18) International: Ottawa Airport president Mark Laroche says privatization would be a bad idea, pointing to the troubling experience in Australia. “‘In Australia they’ve said it’s damaging their economy as costs rose and service levels fell. We have no reason to believe it would be different here.’ The Australian government’s Airport Monitoring Report 2015-16 noted: ‘Higher aeronautical charges have been used to both cover increasing costs per passenger and to grow profit margins.’”

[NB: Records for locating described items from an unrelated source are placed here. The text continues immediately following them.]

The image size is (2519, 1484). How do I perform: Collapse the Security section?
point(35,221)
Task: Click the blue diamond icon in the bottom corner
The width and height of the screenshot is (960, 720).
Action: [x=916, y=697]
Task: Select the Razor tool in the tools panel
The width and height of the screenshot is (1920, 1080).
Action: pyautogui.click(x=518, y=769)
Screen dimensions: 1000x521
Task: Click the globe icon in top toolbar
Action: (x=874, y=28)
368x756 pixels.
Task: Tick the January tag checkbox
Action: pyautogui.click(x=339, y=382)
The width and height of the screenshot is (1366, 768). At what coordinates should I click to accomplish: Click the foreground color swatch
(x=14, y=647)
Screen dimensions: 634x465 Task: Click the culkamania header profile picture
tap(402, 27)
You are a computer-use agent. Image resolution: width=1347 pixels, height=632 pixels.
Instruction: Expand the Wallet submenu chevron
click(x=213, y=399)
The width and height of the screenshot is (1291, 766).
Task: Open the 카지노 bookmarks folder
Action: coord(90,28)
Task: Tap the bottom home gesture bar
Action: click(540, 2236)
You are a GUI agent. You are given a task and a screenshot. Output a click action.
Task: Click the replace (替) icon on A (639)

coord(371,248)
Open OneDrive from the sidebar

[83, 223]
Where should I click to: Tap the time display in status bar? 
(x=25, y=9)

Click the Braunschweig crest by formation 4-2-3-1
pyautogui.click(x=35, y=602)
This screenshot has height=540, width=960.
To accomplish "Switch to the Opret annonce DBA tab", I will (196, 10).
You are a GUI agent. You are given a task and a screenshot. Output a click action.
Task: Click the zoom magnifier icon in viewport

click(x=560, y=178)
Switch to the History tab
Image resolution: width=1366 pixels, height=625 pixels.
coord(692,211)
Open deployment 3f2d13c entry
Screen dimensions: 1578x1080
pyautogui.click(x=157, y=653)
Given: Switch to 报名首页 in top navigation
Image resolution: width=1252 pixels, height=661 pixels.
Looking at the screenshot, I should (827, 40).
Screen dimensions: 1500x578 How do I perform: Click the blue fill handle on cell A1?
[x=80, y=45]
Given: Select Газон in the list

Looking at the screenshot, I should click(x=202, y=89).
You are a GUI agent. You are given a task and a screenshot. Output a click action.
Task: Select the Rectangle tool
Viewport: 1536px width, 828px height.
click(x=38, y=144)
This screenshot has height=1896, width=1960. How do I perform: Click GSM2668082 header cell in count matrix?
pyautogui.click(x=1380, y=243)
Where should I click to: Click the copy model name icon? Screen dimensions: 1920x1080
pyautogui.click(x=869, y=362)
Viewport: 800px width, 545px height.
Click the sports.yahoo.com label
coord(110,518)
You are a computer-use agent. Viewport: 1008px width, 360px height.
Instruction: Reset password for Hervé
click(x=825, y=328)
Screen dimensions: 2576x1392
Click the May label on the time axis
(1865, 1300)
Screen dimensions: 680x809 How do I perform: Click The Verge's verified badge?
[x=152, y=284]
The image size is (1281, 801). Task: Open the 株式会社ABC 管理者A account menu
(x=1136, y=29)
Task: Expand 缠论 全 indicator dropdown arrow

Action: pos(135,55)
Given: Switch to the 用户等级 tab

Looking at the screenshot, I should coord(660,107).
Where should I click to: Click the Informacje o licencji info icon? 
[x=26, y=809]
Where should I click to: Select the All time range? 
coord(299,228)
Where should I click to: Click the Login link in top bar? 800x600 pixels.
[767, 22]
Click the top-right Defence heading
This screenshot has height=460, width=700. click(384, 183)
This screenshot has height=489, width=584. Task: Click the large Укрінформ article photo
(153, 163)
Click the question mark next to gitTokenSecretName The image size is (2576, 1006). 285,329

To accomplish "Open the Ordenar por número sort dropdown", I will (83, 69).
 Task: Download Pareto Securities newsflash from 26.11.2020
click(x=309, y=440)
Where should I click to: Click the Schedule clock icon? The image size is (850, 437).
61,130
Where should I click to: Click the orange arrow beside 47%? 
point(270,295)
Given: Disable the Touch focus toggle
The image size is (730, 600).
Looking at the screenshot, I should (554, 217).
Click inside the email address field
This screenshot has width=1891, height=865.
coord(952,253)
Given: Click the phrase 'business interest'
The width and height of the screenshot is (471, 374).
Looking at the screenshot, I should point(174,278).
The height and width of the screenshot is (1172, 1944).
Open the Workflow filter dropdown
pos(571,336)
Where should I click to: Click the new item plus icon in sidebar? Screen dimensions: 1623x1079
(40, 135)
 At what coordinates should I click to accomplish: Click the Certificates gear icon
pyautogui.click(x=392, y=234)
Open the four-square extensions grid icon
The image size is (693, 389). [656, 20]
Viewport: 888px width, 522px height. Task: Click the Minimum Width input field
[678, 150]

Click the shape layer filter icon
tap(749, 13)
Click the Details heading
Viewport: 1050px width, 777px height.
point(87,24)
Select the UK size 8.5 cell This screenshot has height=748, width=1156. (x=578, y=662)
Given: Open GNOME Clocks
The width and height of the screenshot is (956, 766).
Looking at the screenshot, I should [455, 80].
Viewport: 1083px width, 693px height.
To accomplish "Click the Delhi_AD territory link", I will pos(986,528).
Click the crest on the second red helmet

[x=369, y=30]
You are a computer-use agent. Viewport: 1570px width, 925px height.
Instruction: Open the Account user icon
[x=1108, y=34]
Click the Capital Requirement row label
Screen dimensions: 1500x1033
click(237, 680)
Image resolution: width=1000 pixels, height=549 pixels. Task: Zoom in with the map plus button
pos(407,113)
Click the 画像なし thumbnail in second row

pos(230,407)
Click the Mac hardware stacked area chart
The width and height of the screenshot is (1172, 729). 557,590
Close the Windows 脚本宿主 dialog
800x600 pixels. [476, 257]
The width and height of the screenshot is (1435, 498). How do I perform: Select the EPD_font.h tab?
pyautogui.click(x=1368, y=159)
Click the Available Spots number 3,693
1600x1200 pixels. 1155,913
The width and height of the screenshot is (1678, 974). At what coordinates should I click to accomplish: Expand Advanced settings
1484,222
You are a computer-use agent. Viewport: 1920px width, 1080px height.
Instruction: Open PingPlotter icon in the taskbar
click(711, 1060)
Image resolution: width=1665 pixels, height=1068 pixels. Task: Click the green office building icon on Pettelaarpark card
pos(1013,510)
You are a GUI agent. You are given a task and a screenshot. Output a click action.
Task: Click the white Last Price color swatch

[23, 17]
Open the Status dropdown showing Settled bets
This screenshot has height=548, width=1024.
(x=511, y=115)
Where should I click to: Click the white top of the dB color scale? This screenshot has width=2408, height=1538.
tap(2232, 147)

19) Think Tanks: Project South publishes an in-depth study of two privately-run, for-profit immigration detention centers in Georgia, one run by CoreCivic, the other by LaSalle Corrections. The report recommends shutting down the Stewart and Irwin detention centers; that ICE needs to implement policies that will hold contract facilities accountable for not complying with ICE standards; ICE should terminate contracts with facilities that do not meet its standards; and, ICE should use the Alternative to Detention Program for immigrants who are eligible. It also makes a slew of other recommendation on due process, living conditions, medical care, and detention center staff.
1) National: A House Republican chairman has “told a dozen government agencies to exclude communications with his committee from requests made by news organizations, advocacy groups and others through the Freedom of Information Act.”
2) Alabama: A charter school bill that the Alabama Education Association worried would have made it easier for charter schools to be created without the approval of local school systems has gone down to defeat on a bipartisan vote. “‘The issue is definitely local control,’ [Amy Marlowe, a spokeswoman for the AEA] said. The state charter school commission — an appointed body — can overturn the decision of local school boards. ‘We can learn from the mistakes of others (nationally) and we know that if you do not have local buy-in, a charter school will not succeed,’ Marlowe said.”
3) North Carolina: The Charlotte Observer reports that state lawmakers are considering a bill that would turn charter schools into company towns for the well-employed. “Corporations would be able to reserve spaces in schools for their employees’ children, and two towns would be able to set up charter schools for their residents. Under current law, charters are open to any student in the state, although schools can give preference to siblings and school employees’ children. ‘This is loosening the restrictions on how charters operate and what they’re allowed to do,’ Rep. Graig Meyer, an Orange County Democrat, said of the collection of bills the House Education Committee approved Monday in divided votes.” There is a long history of private schools being used as a shield against racial desegregation in the south, including in South Carolina.